This month we explore the sociological and civic impact of what are called “cultural clusters,” where arts centers, business, and community organizations collaborate to spur neighborhood revitalization.
Guest host Karina Mangu-Ward talks with Mike Boberg from ArtsWave and Ellen Muse-Lindeman from Kennedy Heights Arts Center, two organizations that are working to achieve this in Cincinnati, Ohio, and they discuss the changes in livability and appearance that take place when and where cultural clusters take root.
This podcast is part of a series that profiles the work of participants in EmcArts’s New Pathways program in Cincinnati. Learn more.
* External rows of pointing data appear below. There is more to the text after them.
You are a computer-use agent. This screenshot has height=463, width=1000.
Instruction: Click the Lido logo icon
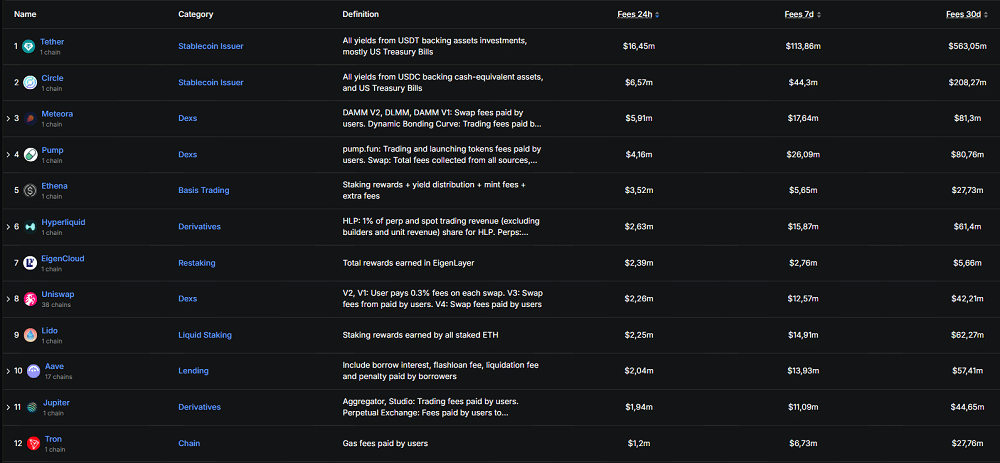click(x=30, y=334)
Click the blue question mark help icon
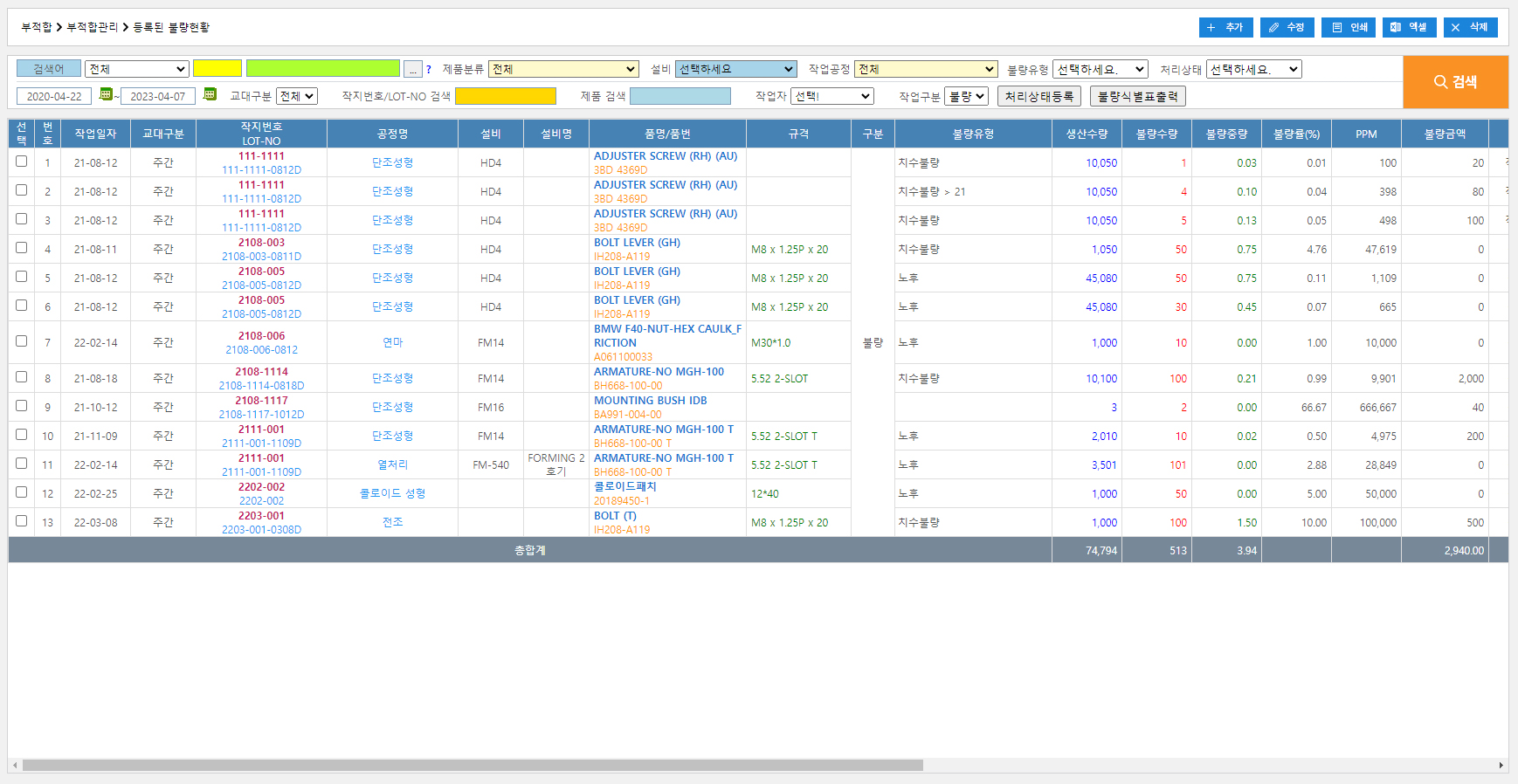The image size is (1518, 784). (x=428, y=70)
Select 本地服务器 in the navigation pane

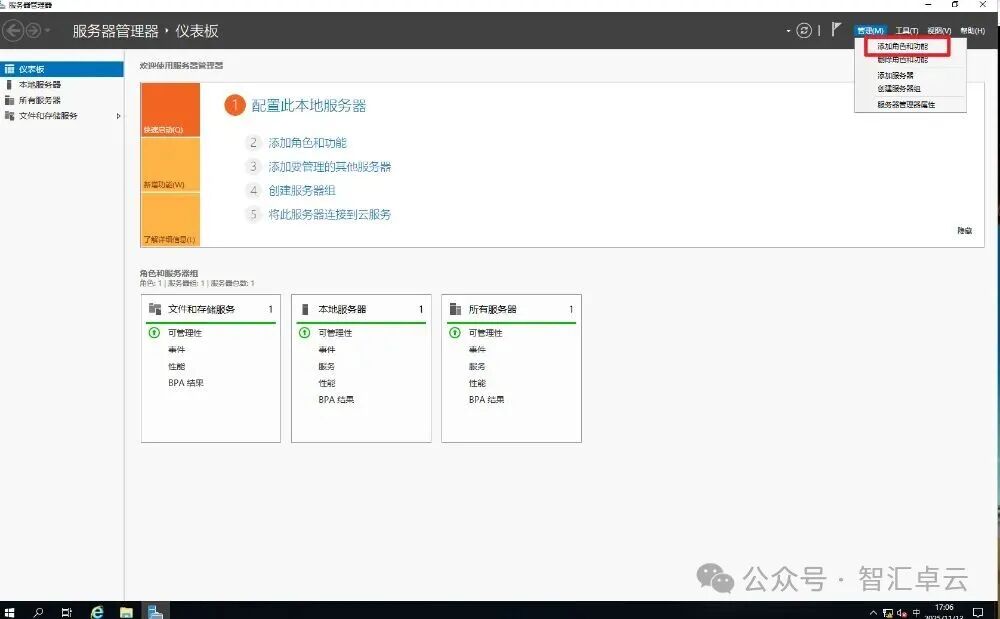[39, 84]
Michael Boberg is the Director of Shared Services for ArtsWave, where he works with representatives from organizations spanning the entire arts and culture sector. Previously, he served as Director of Marketing and Public Relations for Ensemble Theatre of Cincinnati and was Music Director and on-air host for WVXU-FM throughout the 1990s. Boberg served as co-chair of the Civic Pride/Community Engagement working group for the Agenda 360 Regional Planning process and is a graduate of the inaugural class of C-Change. He currently volunteers as a character coach for first graders through the Winners Walk Tall® program and serves on the advisory board for WVQC-LP 95.7 FM, a new lower-power radio station operated by Media Bridges. Boberg is a native Cincinnatian.
Ellen Muse-Lindeman became Kennedy Heights Arts Center‘s first Executive Director in January 2008. With more than 20 years experience in nonprofit leadership and management, Muse-Lindeman brings together her love of the arts and her passion for building community. Previously, she served as the Director of Development and Program Director for the Center for Great Neighborhoods in Covington, Kentucky. Her professional experience includes development of community arts programs, community-built public art projects and coordination of a district-wide community-school partnership.